> ASSIGNMENT: Please keep pictures out and return the lines below exactly, from the one holding "Screen dimensions: 1000x650" through the last, both included.

> INFORMATION:
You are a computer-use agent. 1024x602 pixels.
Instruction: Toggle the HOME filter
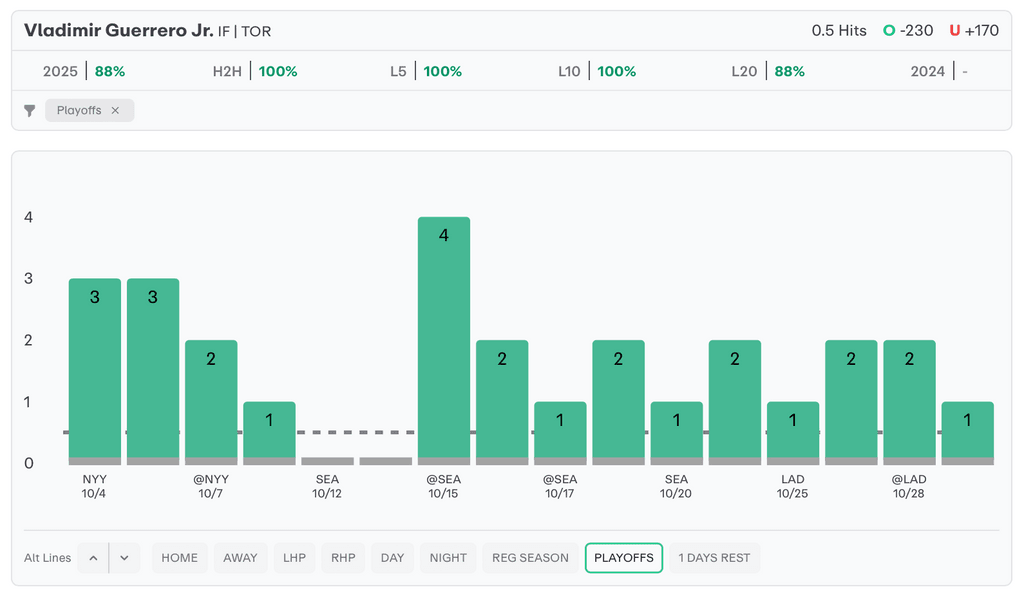(180, 558)
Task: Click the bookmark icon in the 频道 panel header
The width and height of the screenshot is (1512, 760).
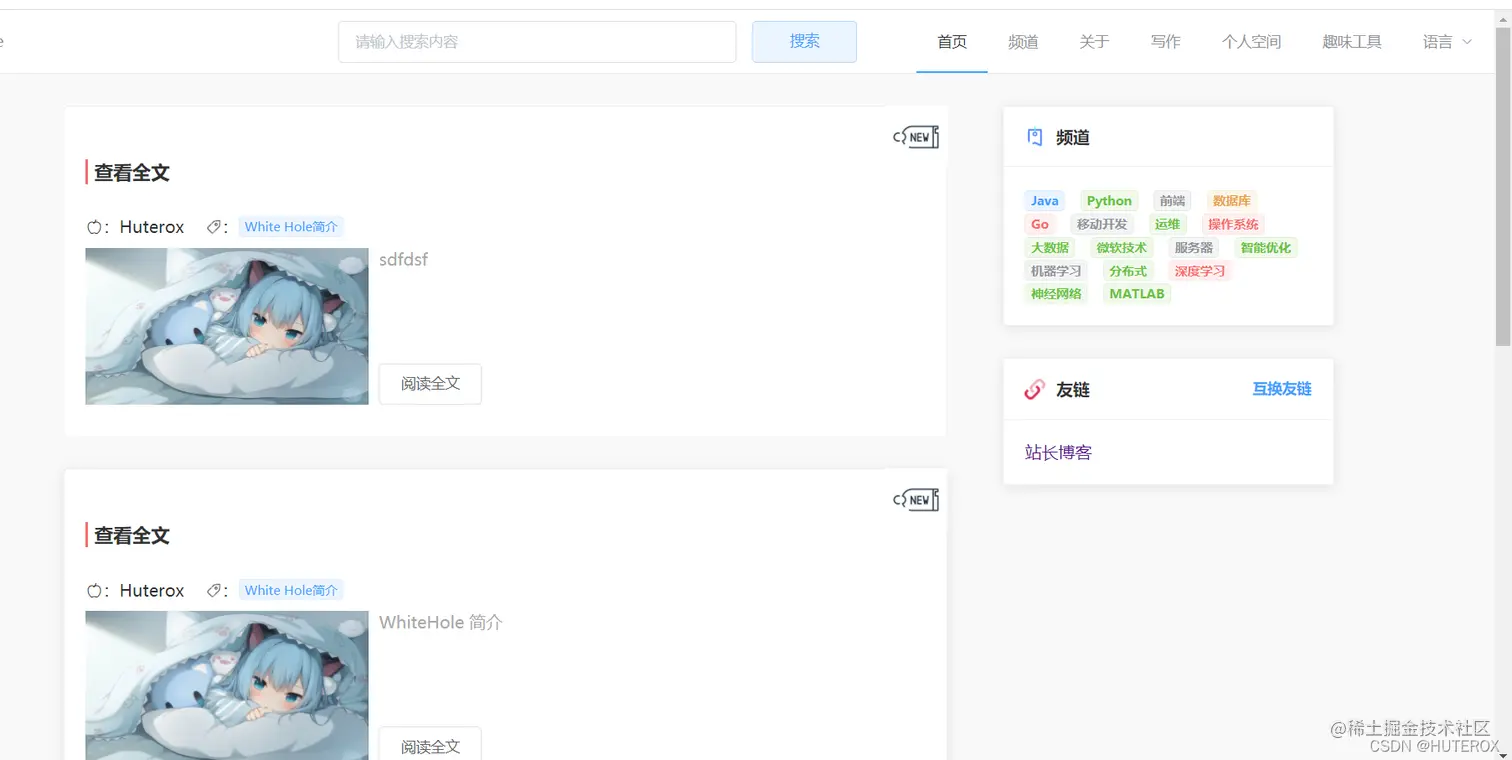Action: tap(1034, 137)
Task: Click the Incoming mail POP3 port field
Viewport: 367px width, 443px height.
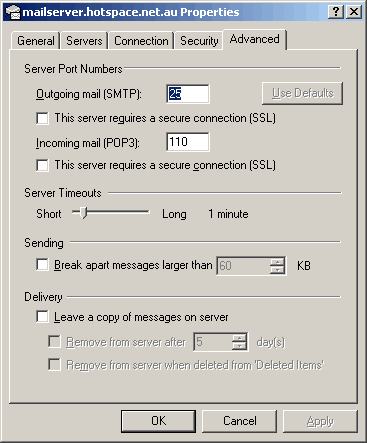Action: pos(188,142)
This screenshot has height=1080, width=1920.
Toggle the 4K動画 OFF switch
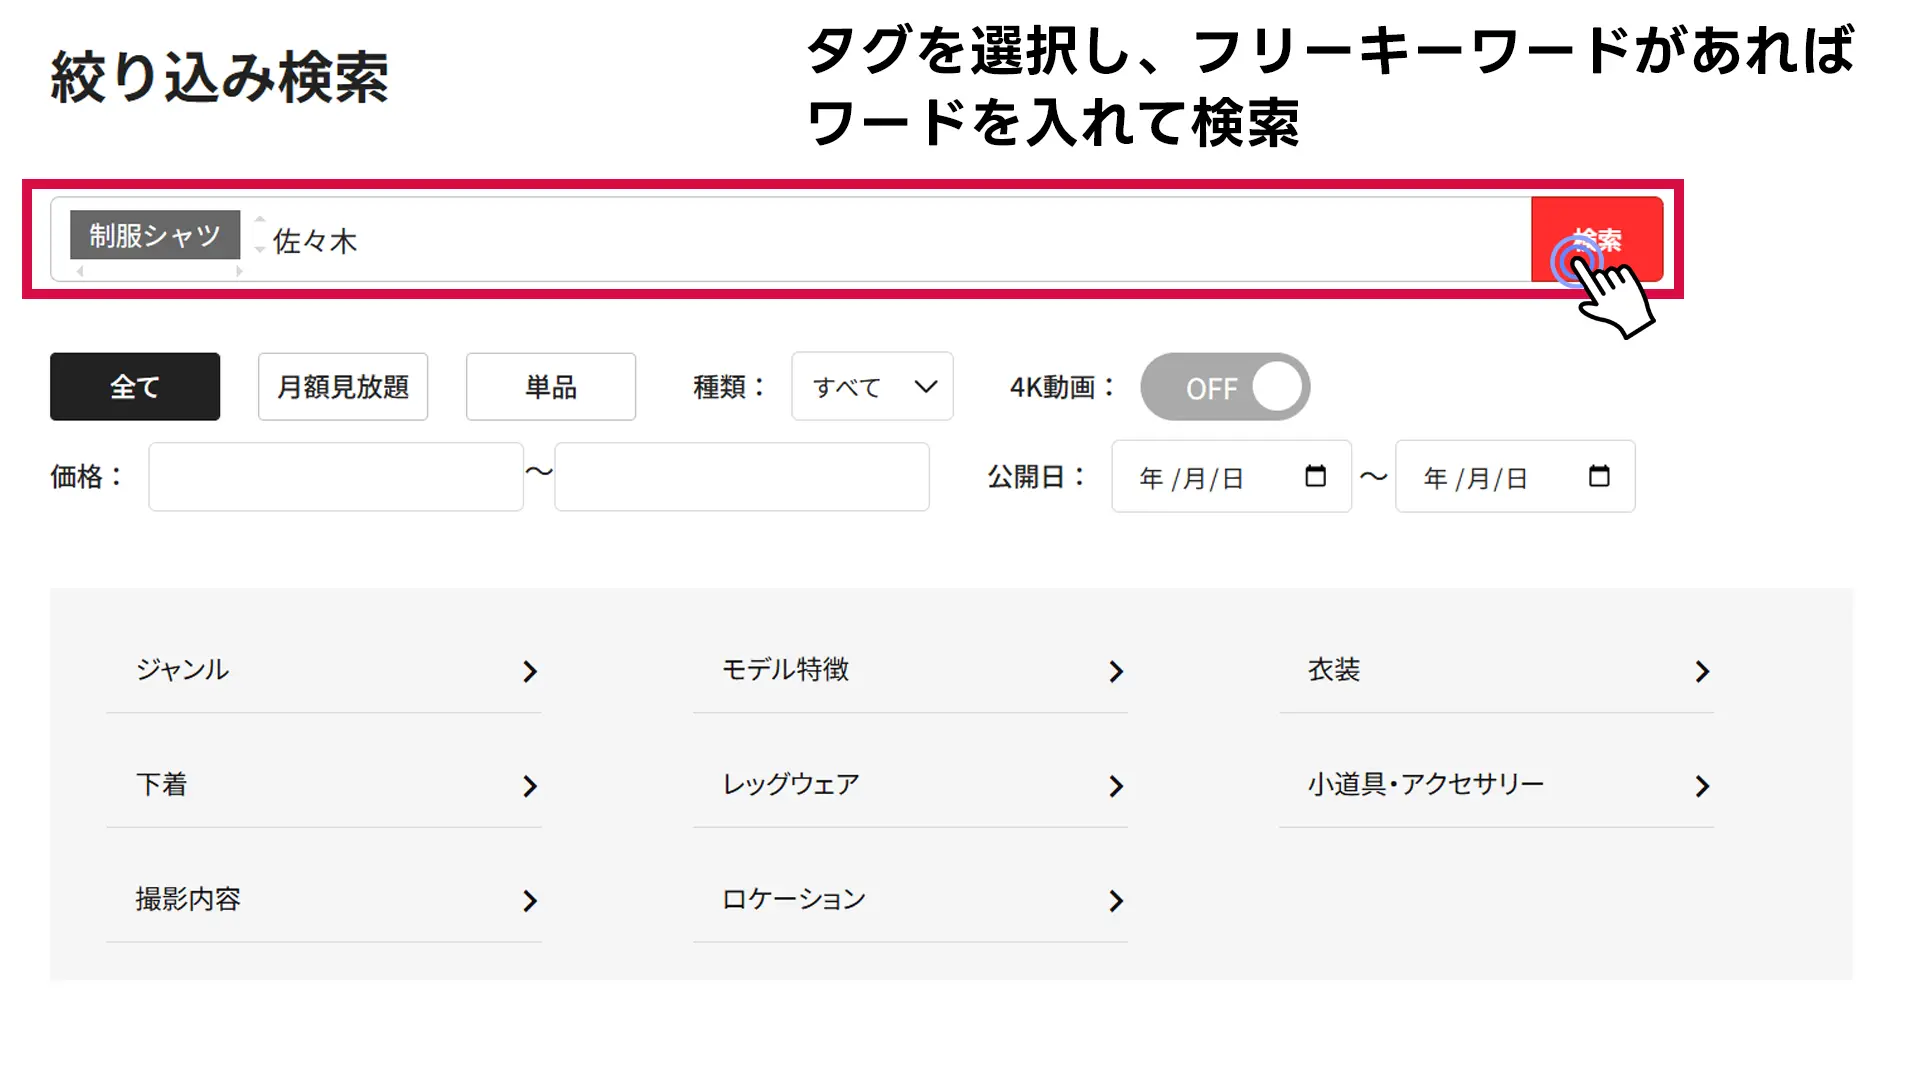point(1225,387)
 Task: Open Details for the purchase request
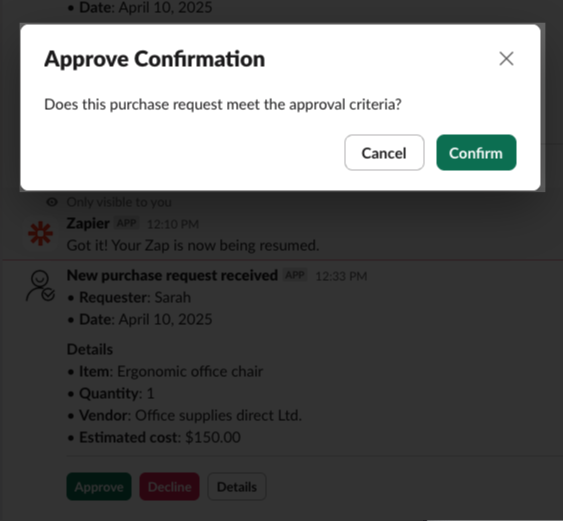click(x=237, y=487)
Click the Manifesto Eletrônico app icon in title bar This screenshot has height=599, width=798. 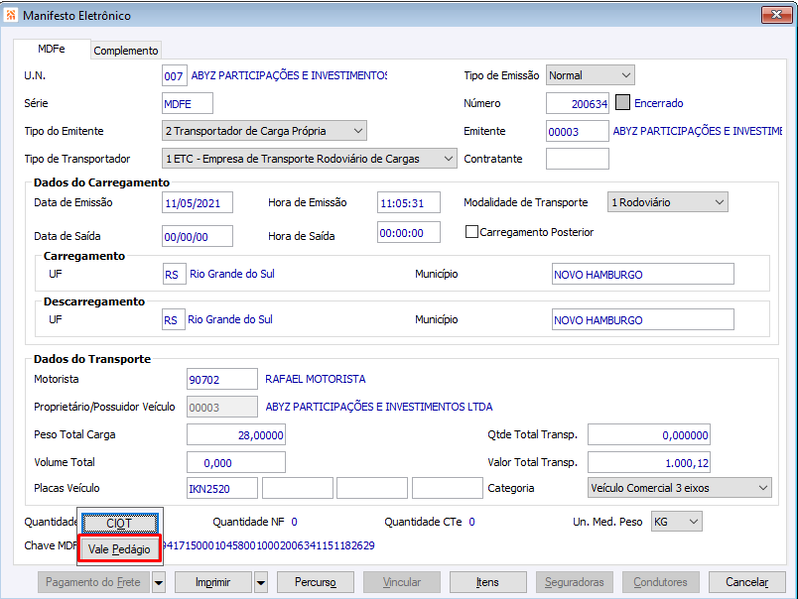(x=11, y=15)
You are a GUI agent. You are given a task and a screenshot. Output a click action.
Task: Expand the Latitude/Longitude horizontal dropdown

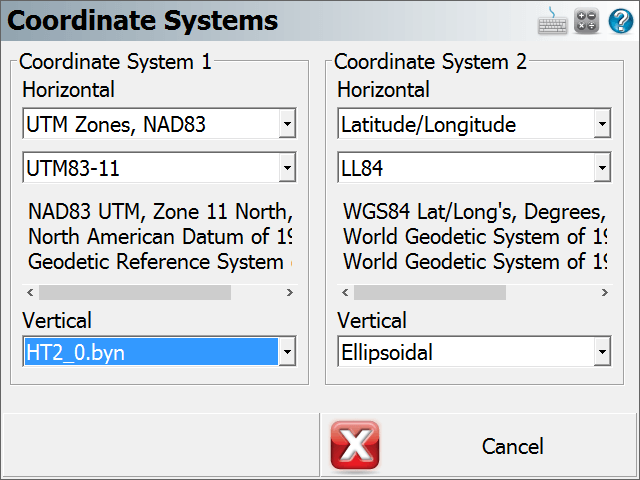click(x=602, y=123)
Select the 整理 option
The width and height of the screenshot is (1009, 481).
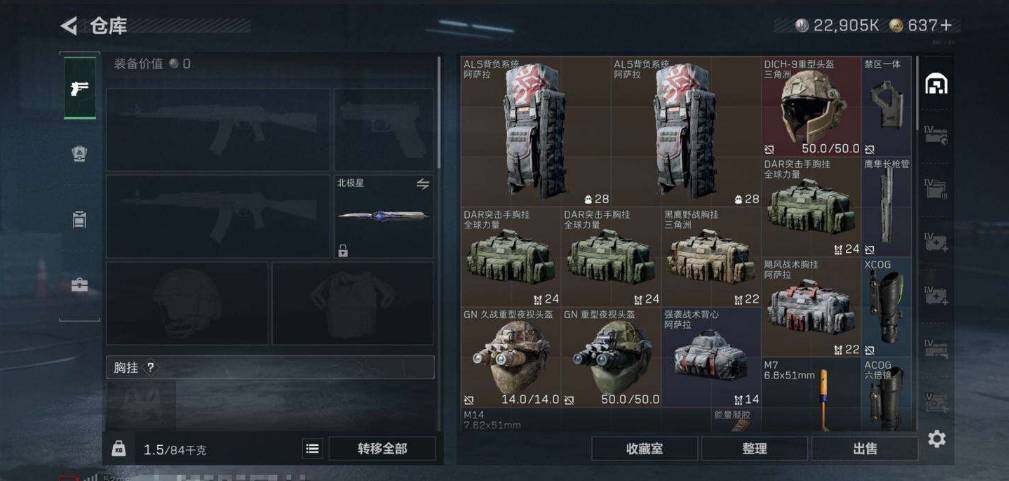[754, 449]
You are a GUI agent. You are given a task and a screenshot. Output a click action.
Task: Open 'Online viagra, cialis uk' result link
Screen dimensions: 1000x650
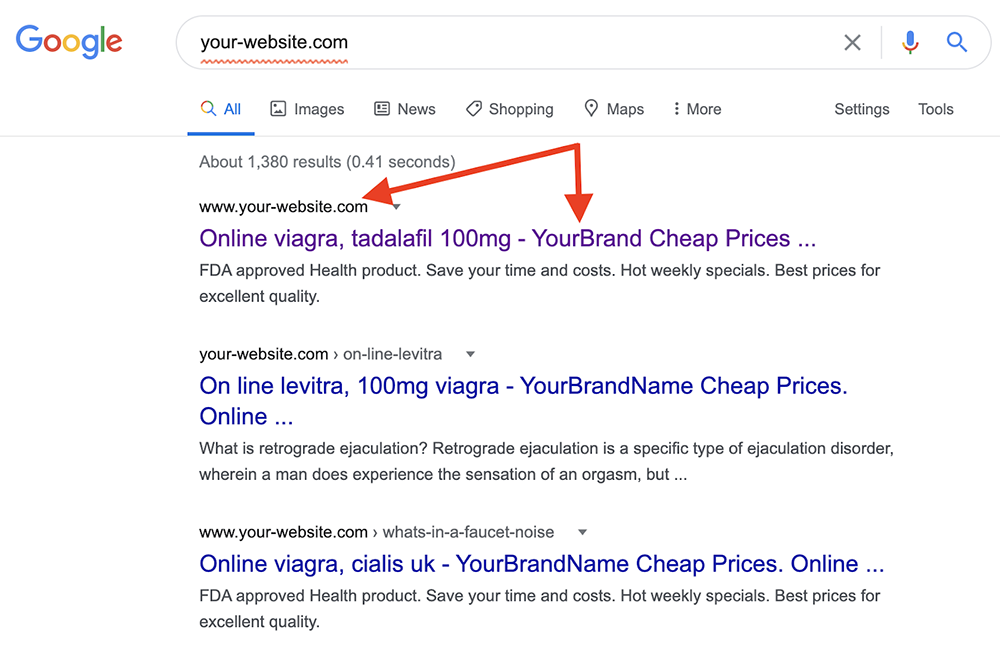[x=541, y=564]
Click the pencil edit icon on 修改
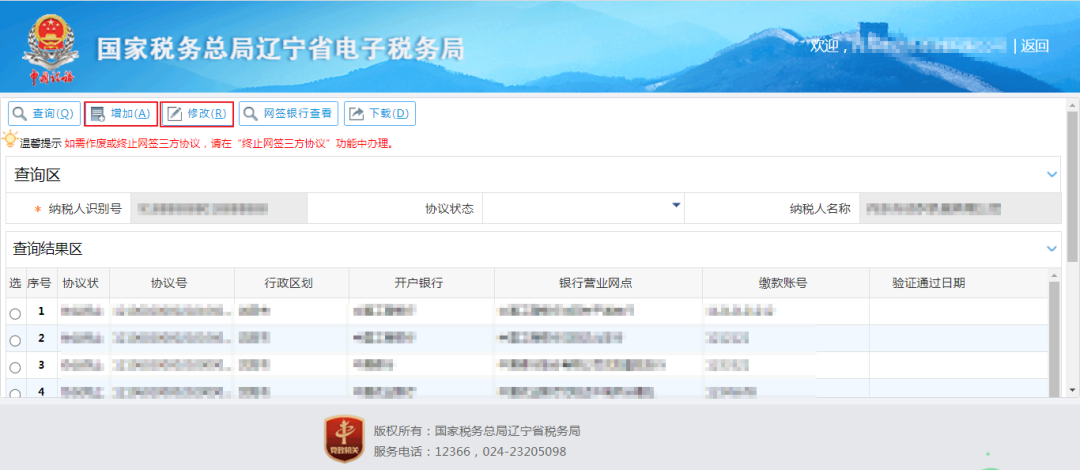The image size is (1080, 470). pyautogui.click(x=174, y=114)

> TASK RESULT:
Screen dimensions: 1000x650
[x=541, y=564]
Click the pencil edit icon on 修改
The image size is (1080, 470). pyautogui.click(x=174, y=114)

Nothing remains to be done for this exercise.